• **Work required**:
Copy each of the following rows word for word, without changing anything.

• **Material for the task**:
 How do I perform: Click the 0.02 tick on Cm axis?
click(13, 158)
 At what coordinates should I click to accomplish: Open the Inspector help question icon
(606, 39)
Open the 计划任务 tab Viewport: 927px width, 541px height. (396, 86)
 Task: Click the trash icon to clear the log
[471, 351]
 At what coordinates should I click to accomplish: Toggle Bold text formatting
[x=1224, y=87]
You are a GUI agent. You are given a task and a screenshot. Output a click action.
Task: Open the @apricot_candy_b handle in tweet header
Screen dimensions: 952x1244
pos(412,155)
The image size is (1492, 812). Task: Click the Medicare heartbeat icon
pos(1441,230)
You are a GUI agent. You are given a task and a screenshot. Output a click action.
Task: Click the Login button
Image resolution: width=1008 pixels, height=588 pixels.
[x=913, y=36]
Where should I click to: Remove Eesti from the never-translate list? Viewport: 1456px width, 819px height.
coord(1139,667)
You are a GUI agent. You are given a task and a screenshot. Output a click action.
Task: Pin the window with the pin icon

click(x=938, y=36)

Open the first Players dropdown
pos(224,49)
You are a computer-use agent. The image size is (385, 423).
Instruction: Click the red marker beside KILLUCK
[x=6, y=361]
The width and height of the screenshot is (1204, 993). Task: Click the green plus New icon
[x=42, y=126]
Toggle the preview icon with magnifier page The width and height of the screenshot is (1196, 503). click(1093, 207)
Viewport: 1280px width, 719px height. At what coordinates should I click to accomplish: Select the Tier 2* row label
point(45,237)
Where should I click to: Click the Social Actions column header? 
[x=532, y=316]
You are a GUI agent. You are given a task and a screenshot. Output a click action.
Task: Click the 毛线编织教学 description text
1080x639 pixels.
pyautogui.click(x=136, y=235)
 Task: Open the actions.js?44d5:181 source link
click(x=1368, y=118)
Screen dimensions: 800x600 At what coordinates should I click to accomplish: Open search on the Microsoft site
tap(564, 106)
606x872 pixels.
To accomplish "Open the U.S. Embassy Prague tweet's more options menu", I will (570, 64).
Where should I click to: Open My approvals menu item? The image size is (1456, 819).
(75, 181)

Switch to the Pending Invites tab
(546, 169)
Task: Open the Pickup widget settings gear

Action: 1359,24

• **Reply to the exercise**:
 How do I perform: Click the 0.02 tick on Cm axis?
click(13, 158)
 At what coordinates should I click to accomplish: Open the Inspector help question icon
(606, 39)
Open the 计划任务 tab Viewport: 927px width, 541px height. (396, 86)
 Task: Click the trash icon to clear the log
[471, 351]
 At what coordinates should I click to accomplish: Toggle Bold text formatting
[x=1224, y=87]
You are a GUI agent. You are given a task and a screenshot. Output a click action.
Task: Open the @apricot_candy_b handle in tweet header
Screen dimensions: 952x1244
pos(412,155)
The image size is (1492, 812). Task: Click the Medicare heartbeat icon
pos(1441,230)
You are a GUI agent. You are given a task and a screenshot. Output a click action.
Task: Click the Login button
Image resolution: width=1008 pixels, height=588 pixels.
[x=913, y=36]
Where should I click to: Remove Eesti from the never-translate list? Viewport: 1456px width, 819px height.
coord(1139,667)
You are a GUI agent. You are given a task and a screenshot. Output a click action.
Task: Pin the window with the pin icon

click(x=938, y=36)

Open the first Players dropdown
pos(224,49)
You are a computer-use agent. The image size is (385, 423).
Instruction: Click the red marker beside KILLUCK
[x=6, y=361]
The width and height of the screenshot is (1204, 993). Task: Click the green plus New icon
[x=42, y=126]
Toggle the preview icon with magnifier page The width and height of the screenshot is (1196, 503). click(1093, 207)
Viewport: 1280px width, 719px height. At what coordinates should I click to accomplish: Select the Tier 2* row label
point(45,237)
Where should I click to: Click the Social Actions column header? 
[x=532, y=316]
You are a GUI agent. You are given a task and a screenshot. Output a click action.
Task: Click the 毛线编织教学 description text
1080x639 pixels.
pyautogui.click(x=136, y=235)
 Task: Open the actions.js?44d5:181 source link
click(x=1368, y=118)
Screen dimensions: 800x600 At what coordinates should I click to accomplish: Open search on the Microsoft site
tap(564, 106)
606x872 pixels.
To accomplish "Open the U.S. Embassy Prague tweet's more options menu", I will (570, 64).
Where should I click to: Open My approvals menu item? The image size is (1456, 819).
(75, 181)

Switch to the Pending Invites tab
(546, 169)
Task: Open the Pickup widget settings gear

Action: 1359,24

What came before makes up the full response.